Su paseo por la Universidad-Jardín, entre ceibos y mariposas, igual que otros paseos, no lo llevó a ninguna parte.

No se hizo físico, como hubiera querido el padre; ni doctor de lo que fuera, como hubiera querido la madre; ni ingeniero, como su hermana; ni abogado ni profesor ni escribano ni contador ni agrimen­sor, ni siquiera doctor en jardine­ría criolla: nada.

¿Qué hacía él, en tanto?

Soñar.

¿Y qué soñaba?

Que le crecían alas y se largaba a volar.

Y cuando no soñaba, jugaba.

¿Y a qué jugaba?

Al ajedrez, a la música, al teatro, a la literatura, a ser grande, a ser chico, a ser viejo, a ser joven, a lo que fuera. Y, a veces, al matrimo­nio. (Juego que debe haberle resultado entrete­nido porque ya va por el tercero[2].)

Entre juegos y paseos, visitó la enseñanza y la traducción. Un día, persiguiendo una sombra escurridiza que creyó mariposa, se metió en Lenguas Vivas. Salió sin su mariposa pero con un cartelito que algún bromista le colgó al cuello: Traductor Público Nacional.
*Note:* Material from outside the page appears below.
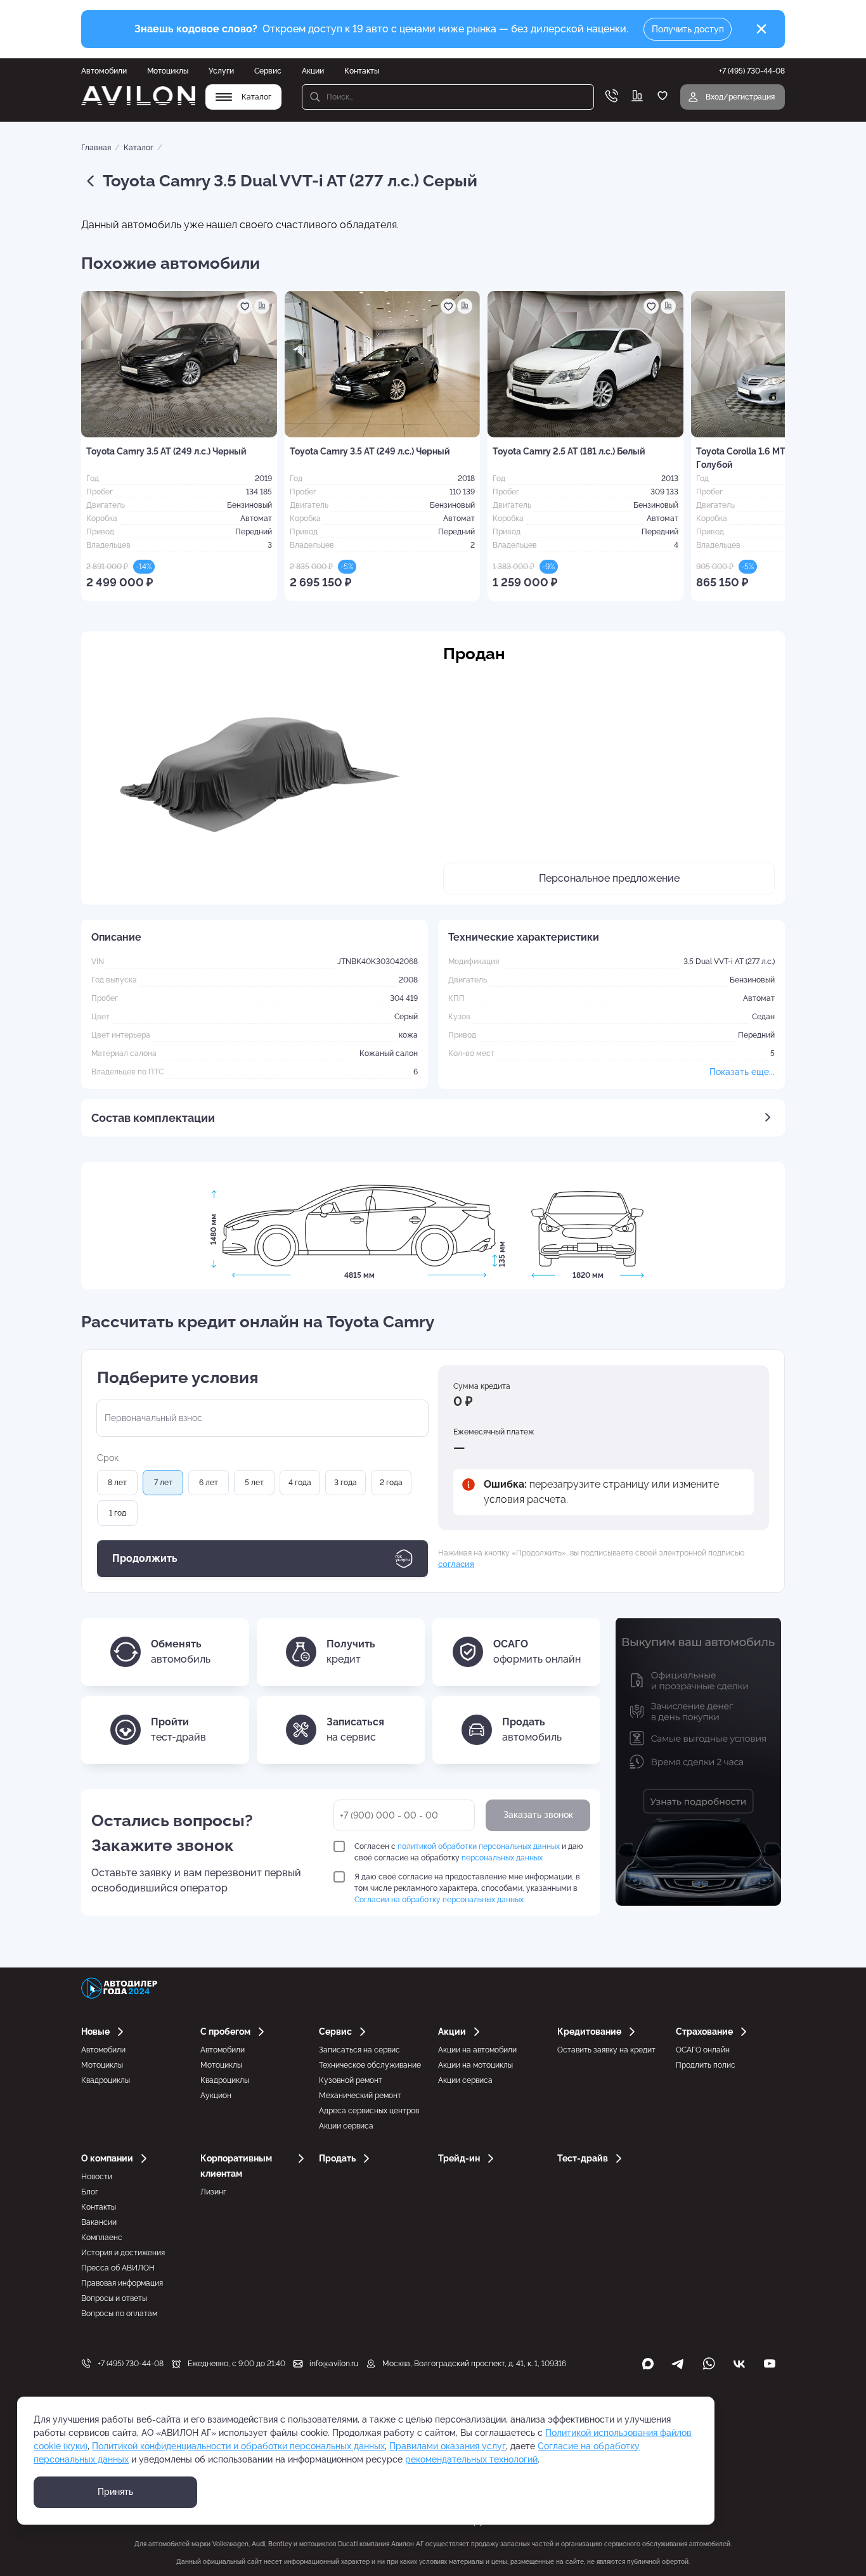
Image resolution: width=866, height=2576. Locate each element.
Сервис (267, 71)
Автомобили (104, 71)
En otra excursió­n, persiguiendo vaya a saber qué, se distrajo, se perdió y fue a parar a Nueva York. Donde siguió paseándose, esta vez por los pasillos, las oficinas y, sobre todo, el jardín de las Naciones Unidas. Se hizo una escapada que otra hasta las universi­dades de Nueva York y Columbia, pero no encontró allí ni flores ni mariposas. Apenas, en Columbia, unos tilos altísimos que, a fuerza de crecer en busca de la luz que le robaban edificios aún más altos, llegaban al cielo y daban su sombra y perfume solo a las nubes.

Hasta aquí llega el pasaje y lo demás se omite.